## TRY IT
Set down every line of the data, unchanged and complete.

## RECORDS SHOWN
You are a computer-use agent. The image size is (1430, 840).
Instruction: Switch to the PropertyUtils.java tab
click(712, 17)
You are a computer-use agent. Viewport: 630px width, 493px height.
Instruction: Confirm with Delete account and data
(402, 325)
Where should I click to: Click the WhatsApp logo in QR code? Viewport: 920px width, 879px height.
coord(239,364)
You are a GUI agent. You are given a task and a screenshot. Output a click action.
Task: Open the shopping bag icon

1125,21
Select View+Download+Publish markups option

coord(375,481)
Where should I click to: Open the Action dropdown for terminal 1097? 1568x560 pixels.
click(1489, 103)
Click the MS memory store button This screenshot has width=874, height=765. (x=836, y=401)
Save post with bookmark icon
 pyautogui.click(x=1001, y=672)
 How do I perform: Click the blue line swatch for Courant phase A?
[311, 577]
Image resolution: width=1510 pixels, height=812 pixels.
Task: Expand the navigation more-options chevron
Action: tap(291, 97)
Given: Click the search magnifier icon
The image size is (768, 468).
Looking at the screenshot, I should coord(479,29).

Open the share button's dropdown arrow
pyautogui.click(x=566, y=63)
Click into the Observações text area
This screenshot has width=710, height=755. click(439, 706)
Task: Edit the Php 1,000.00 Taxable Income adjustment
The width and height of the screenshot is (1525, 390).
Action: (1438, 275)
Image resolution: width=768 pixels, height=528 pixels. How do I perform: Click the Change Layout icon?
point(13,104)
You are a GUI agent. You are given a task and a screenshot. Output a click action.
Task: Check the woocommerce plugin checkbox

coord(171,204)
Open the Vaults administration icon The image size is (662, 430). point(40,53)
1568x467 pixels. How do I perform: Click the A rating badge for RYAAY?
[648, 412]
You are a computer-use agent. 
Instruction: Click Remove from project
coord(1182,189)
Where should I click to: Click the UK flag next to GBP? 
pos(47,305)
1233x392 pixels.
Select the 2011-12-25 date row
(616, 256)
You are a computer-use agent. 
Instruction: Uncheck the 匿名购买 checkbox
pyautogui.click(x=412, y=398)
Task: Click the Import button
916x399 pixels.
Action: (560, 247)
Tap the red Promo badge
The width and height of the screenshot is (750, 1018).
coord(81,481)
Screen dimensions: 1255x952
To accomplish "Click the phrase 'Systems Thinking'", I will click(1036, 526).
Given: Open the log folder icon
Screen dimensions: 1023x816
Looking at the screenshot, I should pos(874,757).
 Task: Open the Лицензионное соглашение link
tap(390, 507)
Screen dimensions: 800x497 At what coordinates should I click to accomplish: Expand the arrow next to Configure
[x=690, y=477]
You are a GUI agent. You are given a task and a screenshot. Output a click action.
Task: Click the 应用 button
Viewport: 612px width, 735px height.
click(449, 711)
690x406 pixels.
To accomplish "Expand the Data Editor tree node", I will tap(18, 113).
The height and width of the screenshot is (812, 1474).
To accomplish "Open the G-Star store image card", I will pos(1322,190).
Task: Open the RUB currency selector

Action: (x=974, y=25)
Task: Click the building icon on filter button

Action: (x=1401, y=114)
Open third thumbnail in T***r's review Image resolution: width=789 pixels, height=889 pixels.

## SOLUTION TO THE PROBLEM
You are a computer-use agent. The image size is (1430, 840).
Instruction: Switch to the PropertyUtils.java tab
click(712, 17)
You are a computer-use agent. Viewport: 630px width, 493px height.
Instruction: Confirm with Delete account and data
(402, 325)
Where should I click to: Click the WhatsApp logo in QR code? Viewport: 920px width, 879px height.
coord(239,364)
You are a GUI agent. You are given a task and a screenshot. Output a click action.
Task: Open the shopping bag icon

1125,21
Select View+Download+Publish markups option

coord(375,481)
Where should I click to: Open the Action dropdown for terminal 1097? 1568x560 pixels.
click(1489, 103)
Click the MS memory store button This screenshot has width=874, height=765. (x=836, y=401)
Save post with bookmark icon
 pyautogui.click(x=1001, y=672)
 How do I perform: Click the blue line swatch for Courant phase A?
[311, 577]
Image resolution: width=1510 pixels, height=812 pixels.
Task: Expand the navigation more-options chevron
Action: tap(291, 97)
Given: Click the search magnifier icon
The image size is (768, 468).
Looking at the screenshot, I should coord(479,29).

Open the share button's dropdown arrow
pyautogui.click(x=566, y=63)
Click into the Observações text area
This screenshot has width=710, height=755. click(439, 706)
Task: Edit the Php 1,000.00 Taxable Income adjustment
The width and height of the screenshot is (1525, 390).
Action: (1438, 275)
Image resolution: width=768 pixels, height=528 pixels. How do I perform: Click the Change Layout icon?
point(13,104)
You are a GUI agent. You are given a task and a screenshot. Output a click action.
Task: Check the woocommerce plugin checkbox

coord(171,204)
Open the Vaults administration icon The image size is (662, 430). point(40,53)
1568x467 pixels. How do I perform: Click the A rating badge for RYAAY?
[648, 412]
You are a computer-use agent. 
Instruction: Click Remove from project
coord(1182,189)
Where should I click to: Click the UK flag next to GBP? 
pos(47,305)
1233x392 pixels.
Select the 2011-12-25 date row
(616, 256)
You are a computer-use agent. 
Instruction: Uncheck the 匿名购买 checkbox
pyautogui.click(x=412, y=398)
Task: Click the Import button
916x399 pixels.
Action: (560, 247)
Tap the red Promo badge
The width and height of the screenshot is (750, 1018).
coord(81,481)
Screen dimensions: 1255x952
To accomplish "Click the phrase 'Systems Thinking'", I will click(1036, 526).
Given: Open the log folder icon
Screen dimensions: 1023x816
Looking at the screenshot, I should pos(874,757).
 Task: Open the Лицензионное соглашение link
tap(390, 507)
Screen dimensions: 800x497 At what coordinates should I click to accomplish: Expand the arrow next to Configure
[x=690, y=477]
You are a GUI agent. You are given a task and a screenshot. Output a click action.
Task: Click the 应用 button
Viewport: 612px width, 735px height.
click(449, 711)
690x406 pixels.
To accomplish "Expand the Data Editor tree node", I will tap(18, 113).
The height and width of the screenshot is (812, 1474).
To accomplish "Open the G-Star store image card", I will pos(1322,190).
Task: Open the RUB currency selector

Action: (x=974, y=25)
Task: Click the building icon on filter button

Action: (x=1401, y=114)
Open third thumbnail in T***r's review Image resolution: width=789 pixels, height=889 pixels.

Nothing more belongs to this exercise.